### [EXERCISE REQUIREMENTS]
Copy exactly the lines from the one containing "810x456 pixels. How" through the last line of the records below, including both, and leave out any pictures.

### [DATA FOR THE TASK]
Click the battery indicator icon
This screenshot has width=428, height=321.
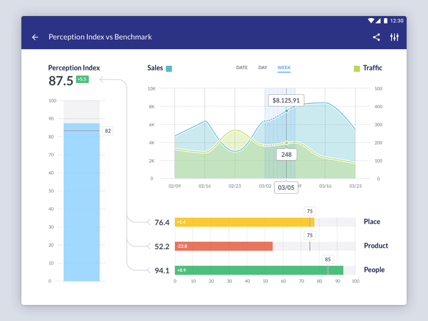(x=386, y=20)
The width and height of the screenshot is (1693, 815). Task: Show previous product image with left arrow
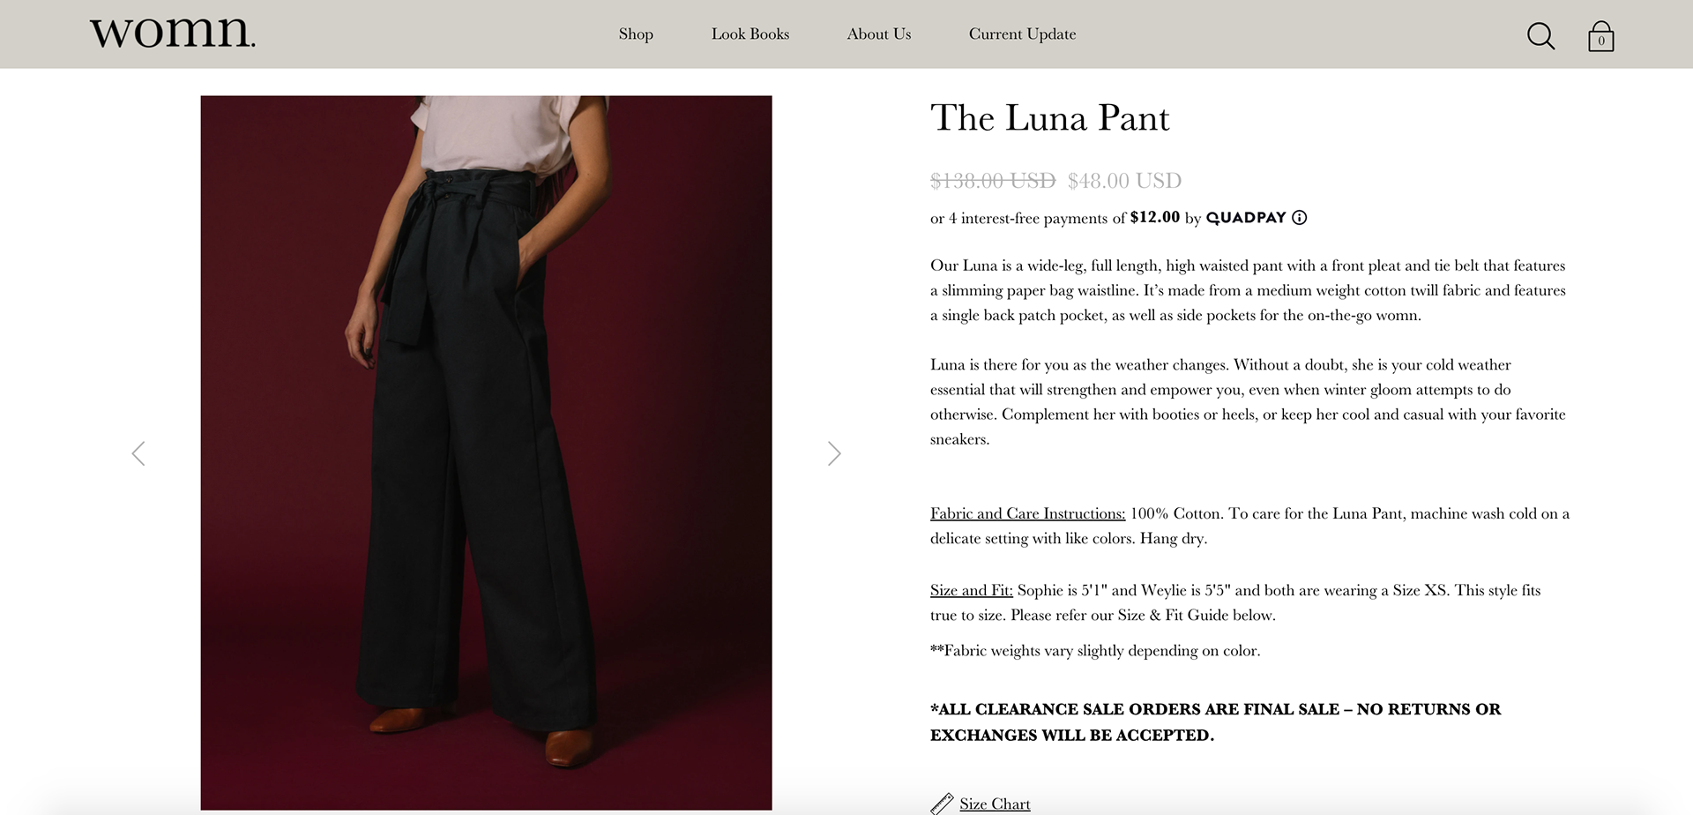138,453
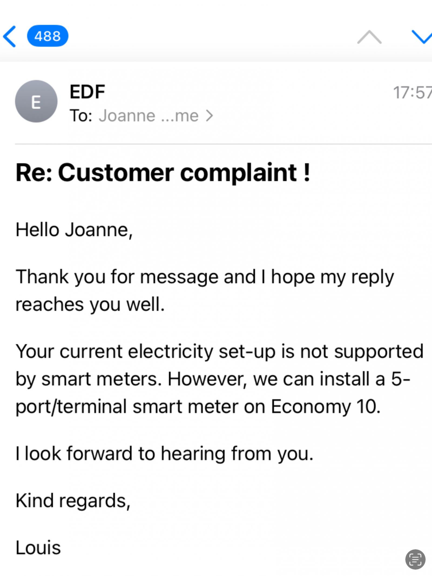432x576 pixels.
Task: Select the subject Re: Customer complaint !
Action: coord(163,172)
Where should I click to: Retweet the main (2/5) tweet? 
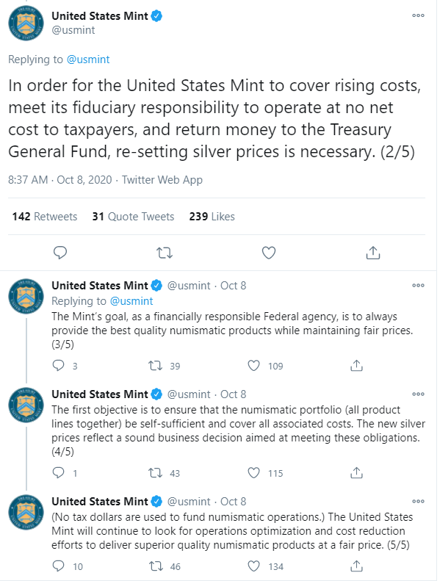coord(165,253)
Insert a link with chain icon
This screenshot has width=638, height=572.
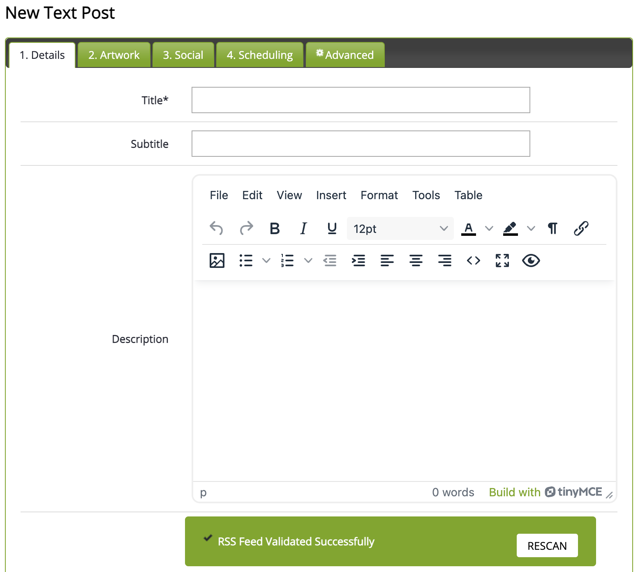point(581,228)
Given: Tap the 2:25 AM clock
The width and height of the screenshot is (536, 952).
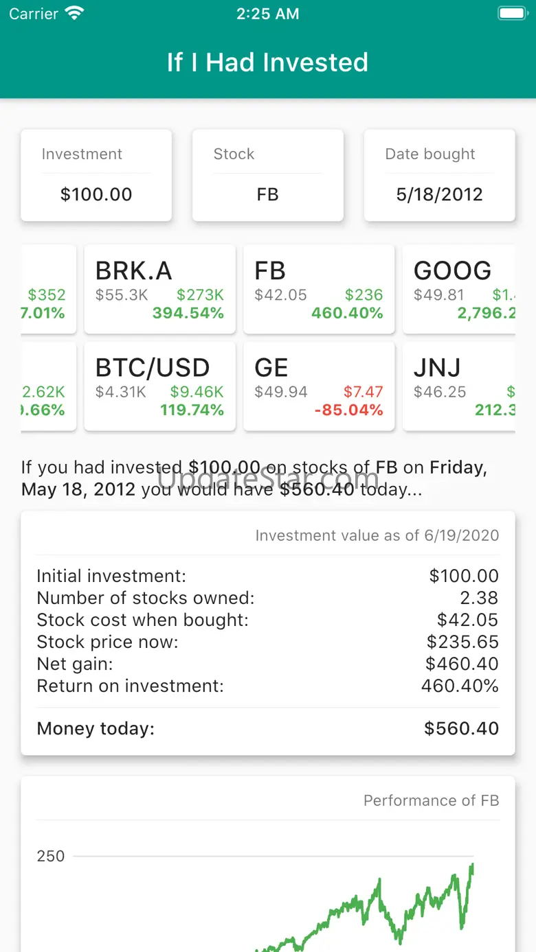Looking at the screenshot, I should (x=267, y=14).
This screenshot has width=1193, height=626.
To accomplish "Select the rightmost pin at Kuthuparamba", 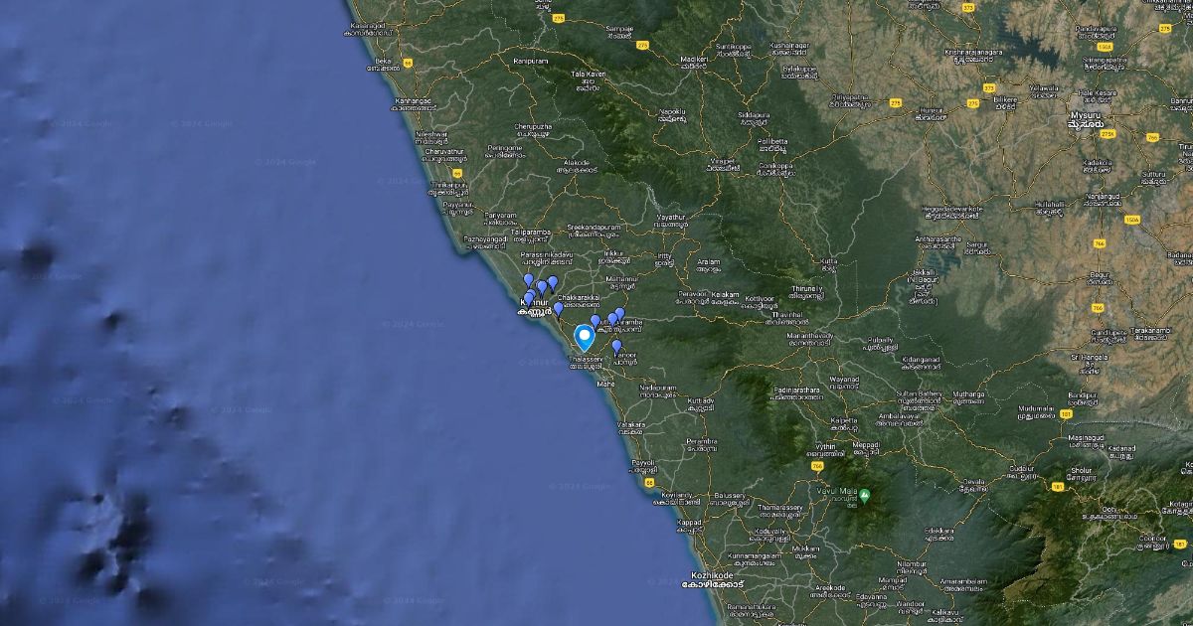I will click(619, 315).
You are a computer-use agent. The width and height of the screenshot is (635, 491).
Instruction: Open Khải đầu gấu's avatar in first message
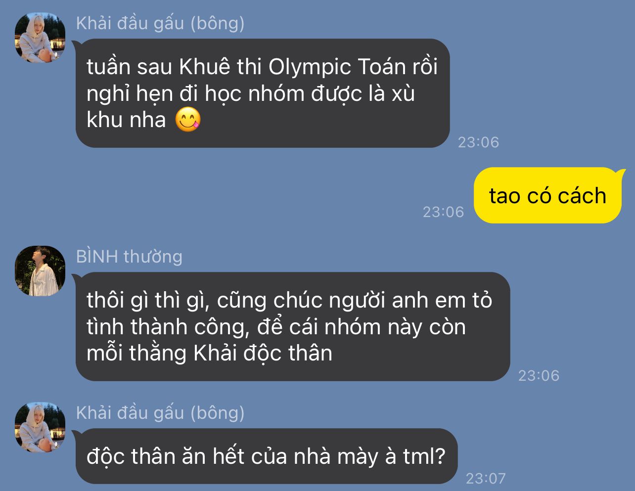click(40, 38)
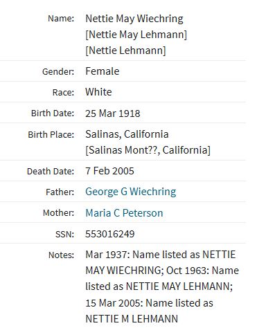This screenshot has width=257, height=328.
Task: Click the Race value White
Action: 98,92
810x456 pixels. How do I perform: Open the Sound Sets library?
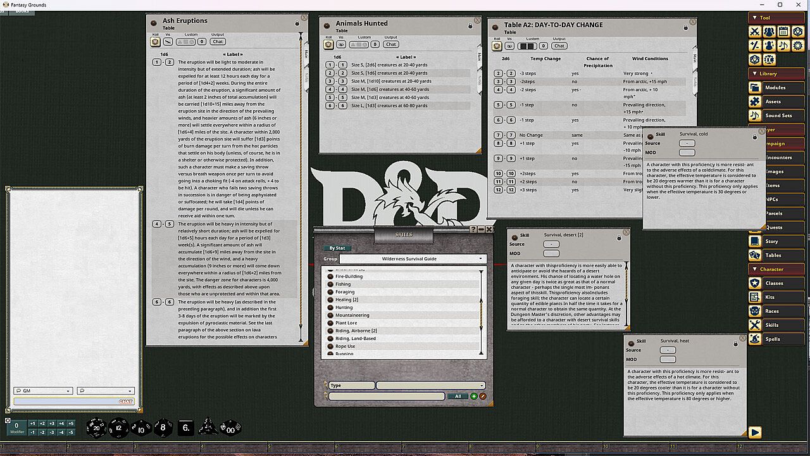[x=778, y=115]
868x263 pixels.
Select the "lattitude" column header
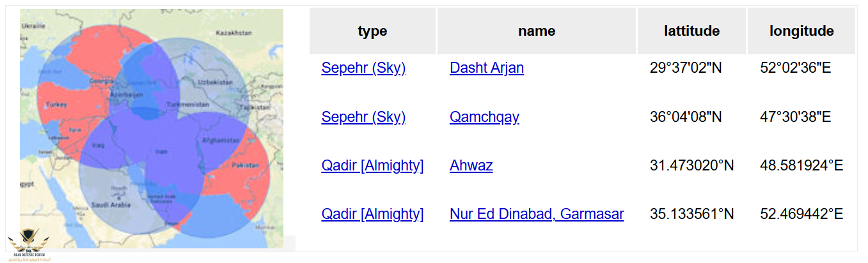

### [OUTPUT FOR THIS EXERCISE]
810x456 pixels. How do I perform: Open the Sound Sets library?
[x=778, y=115]
868x263 pixels.
Select the "lattitude" column header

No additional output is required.